Not a Job, a Calling: 20 Years After The Indian Ocean Tsunami
At approximately 7:59 a.m. on December 26, 2004, a magnitude 9.1 earthquake struck in the Indian Ocean, triggering a devastating tsunami that killed an estimated 240,000 people across 14 countries. Soon after, USAID deployed a team to coordinate the entire U.S. government’s response. This is their story, told through their words.
Rob Thayer, USAID Program Manager
“It was the day after Christmas and I was home with my family when I got the call. I was the regional coordinator for Asia at that time. I got a call from my boss, our division chief, that morning, and I remember his exact words. He said, ‘Rob, we’ve got problems all over Asia.’ So that was the start of a very intense day. Our job is to respond rapidly to sudden-onset events. So we knew what to do, but this was a massive event.”
Alex Mahoney, USAID Response Manager
“We actually had operations going 24 hours a day, so we had a night shift as well as a day shift. And really, you have to get things moving. You have to get people out to the field; you have to get partner organizations funded and working. You have to develop a strategy so that what you’re doing is well coordinated and makes sense and is based on assessed needs.”
Sara Westrick Schomig, USAID Senior Information Officer
“When I landed in Banda Aceh and started to see the devastation, it was really surreal. Having understood and studied what happened from a scientific perspective, having seen the satellite imagery, talking to our hydromet experts, I understood the mechanics of the tsunami, but seeing the impact of the tsunami was a surreal experience.”
“The entire coastline of the area had been transformed and had been wiped out. And it wasn’t like a flooding event though, because there was almost no debris. All of the debris washed back out with the wave energy. And so what was left was this very, very unusual rubble field for miles.”

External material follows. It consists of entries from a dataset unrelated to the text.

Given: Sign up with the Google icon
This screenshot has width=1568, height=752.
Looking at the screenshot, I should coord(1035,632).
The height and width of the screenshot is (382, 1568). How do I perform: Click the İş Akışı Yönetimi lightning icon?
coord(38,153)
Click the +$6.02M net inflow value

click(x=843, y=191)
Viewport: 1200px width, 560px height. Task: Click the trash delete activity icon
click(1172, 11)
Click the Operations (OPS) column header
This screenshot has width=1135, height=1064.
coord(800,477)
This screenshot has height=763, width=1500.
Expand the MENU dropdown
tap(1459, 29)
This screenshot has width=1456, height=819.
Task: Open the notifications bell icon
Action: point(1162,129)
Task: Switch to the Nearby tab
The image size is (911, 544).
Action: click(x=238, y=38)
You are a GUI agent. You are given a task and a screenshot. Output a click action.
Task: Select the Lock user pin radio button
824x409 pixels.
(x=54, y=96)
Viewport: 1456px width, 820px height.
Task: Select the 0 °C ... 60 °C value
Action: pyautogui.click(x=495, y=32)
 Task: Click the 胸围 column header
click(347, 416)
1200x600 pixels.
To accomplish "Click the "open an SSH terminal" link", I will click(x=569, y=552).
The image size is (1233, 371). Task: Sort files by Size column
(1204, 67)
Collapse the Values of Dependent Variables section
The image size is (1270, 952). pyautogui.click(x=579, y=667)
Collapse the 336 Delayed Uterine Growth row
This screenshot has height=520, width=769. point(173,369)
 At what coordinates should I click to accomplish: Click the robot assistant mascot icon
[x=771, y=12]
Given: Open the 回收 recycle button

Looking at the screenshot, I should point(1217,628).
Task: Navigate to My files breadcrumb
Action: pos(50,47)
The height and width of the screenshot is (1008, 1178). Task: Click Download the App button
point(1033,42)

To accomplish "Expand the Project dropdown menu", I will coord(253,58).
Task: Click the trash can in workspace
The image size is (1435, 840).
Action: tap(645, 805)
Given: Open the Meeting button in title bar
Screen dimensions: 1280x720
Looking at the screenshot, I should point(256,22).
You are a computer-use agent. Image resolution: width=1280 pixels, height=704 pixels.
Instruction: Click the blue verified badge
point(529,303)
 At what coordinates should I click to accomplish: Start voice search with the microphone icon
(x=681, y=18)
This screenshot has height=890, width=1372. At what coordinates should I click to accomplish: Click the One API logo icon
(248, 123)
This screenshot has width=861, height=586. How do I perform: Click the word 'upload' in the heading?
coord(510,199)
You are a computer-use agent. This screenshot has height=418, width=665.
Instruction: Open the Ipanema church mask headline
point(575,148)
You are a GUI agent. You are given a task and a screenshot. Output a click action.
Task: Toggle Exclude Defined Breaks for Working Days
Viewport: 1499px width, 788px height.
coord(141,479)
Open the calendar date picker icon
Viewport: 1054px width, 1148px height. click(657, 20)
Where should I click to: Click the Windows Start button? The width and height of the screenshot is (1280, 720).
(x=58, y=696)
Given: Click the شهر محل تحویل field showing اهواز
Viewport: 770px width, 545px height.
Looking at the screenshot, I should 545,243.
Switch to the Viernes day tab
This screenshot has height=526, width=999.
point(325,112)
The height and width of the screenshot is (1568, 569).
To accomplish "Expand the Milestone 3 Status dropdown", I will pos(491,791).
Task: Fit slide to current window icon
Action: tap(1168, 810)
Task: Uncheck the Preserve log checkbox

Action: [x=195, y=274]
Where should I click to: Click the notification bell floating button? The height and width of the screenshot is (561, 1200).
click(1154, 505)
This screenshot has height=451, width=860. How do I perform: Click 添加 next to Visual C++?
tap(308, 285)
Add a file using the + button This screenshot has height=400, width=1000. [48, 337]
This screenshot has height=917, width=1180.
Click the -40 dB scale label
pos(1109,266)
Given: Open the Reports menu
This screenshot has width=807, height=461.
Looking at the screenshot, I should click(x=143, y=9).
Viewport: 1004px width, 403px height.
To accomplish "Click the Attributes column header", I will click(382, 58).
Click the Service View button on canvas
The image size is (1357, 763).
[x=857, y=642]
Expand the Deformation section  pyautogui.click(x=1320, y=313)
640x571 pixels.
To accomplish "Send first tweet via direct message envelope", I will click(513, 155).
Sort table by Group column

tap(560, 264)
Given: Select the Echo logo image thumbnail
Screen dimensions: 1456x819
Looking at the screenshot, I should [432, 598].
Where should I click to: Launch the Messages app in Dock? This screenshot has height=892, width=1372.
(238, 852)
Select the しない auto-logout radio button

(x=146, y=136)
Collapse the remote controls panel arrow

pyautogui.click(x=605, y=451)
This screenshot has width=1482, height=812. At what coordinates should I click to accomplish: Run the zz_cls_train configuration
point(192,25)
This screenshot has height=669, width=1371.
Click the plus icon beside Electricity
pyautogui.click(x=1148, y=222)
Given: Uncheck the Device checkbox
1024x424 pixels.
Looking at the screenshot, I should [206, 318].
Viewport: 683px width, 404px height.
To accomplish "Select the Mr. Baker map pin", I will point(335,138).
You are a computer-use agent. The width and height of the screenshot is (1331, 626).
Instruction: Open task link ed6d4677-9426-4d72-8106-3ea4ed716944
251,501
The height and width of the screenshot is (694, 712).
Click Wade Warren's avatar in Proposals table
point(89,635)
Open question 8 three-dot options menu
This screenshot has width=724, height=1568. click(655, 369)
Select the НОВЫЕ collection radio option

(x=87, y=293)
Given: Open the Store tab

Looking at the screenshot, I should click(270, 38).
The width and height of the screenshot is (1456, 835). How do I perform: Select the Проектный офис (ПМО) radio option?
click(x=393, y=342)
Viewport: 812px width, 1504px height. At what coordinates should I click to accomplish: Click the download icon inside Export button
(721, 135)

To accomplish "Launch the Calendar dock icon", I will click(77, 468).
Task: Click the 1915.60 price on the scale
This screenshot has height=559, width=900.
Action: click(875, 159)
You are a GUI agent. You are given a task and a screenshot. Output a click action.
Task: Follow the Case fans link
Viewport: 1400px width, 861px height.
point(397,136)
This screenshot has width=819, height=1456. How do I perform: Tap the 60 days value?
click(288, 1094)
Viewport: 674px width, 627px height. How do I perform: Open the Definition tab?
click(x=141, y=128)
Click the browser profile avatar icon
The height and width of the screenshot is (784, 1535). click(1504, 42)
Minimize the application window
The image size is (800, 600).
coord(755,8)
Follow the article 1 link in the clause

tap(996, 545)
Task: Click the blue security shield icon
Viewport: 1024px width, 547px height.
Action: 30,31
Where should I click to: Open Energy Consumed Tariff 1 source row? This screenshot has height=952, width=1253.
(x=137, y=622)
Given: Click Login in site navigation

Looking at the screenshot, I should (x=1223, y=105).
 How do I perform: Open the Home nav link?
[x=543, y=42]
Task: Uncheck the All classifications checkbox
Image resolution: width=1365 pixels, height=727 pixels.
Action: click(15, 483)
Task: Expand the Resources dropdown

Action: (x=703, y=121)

John Zavales, USAID Military Liaison Officer
“It became clear pretty quickly that we would need to prepare for a large-scale response, which required collaboration with our military because they have some assets to support the humanitarian operation that we didn’t have on the civilian side. So I was based with a small group of people at a large air base in southern Thailand, called U-Tapao.”
“Going forward from this tsunami response, we started to rethink the policies and procedures that are in place about: how we request military assistance, when we request it, what the assets are that we need, what the assets are that we don’t need. Some of the big lessons that are best practices worldwide in military support to humanitarian operations, I would say we pioneered at that time.”
Sulayman Brown, USAID Communications Manager
“I was in Jakarta for maybe a day before we flew up to Banda Aceh. So, we were seeing it raw. I had to really separate my feelings, my emotional feelings from my job and what we were there to do.”
“Life is precious. A lot of those people were just fishing, just sitting in their homes. Normal day, every day in Banda Aceh. And then just like that, they’re gone.”
“Life gone, children gone, their homes destroyed. And that area has been forever changed from that event that happened 20 years ago.”
Sonia Biswas, USAID Senior Information Officer
“It’s only later that the full scope of what you’ve seen and heard hits you.”
“I felt that again when I was looking at the photographs, because I saw a photograph of a family. And it was a father and a mother and a young child. And I remember speaking to them because their daughter — I’m sorry — their daughter had died. And I thought, ‘I wonder how they’re doing.’ Now 20 years later, for them, this is an anniversary of probably the worst single day of their life.”
Chuck Setchell, USAID Shelter and Settlements Advisor
“I traveled throughout the eastern and southern part of Sri Lanka. We would arrive at a place on the map that had a name, and it was gone. What was a place no longer existed.”
“This work that we do called humanitarian assistance is not a job. It’s a calling. It really is. It’s something that you just, you don’t sign up for. You know that it’s what you do. And it’s important.”
Sezin Tokar, Ph.D, USAID Lead Senior Hydrometeorological Hazards and Disaster Risk Reduction Advisor
“In 2004, in the Indian Ocean, there was no effective operational early warning systems for tsunamis — period — zero. And now, currently, we have about 50% of the world population covered by early warning systems. We still have a long way to go, and we are working — USAID, Bureau for Humanitarian Assistance, and many other partners — to get there.”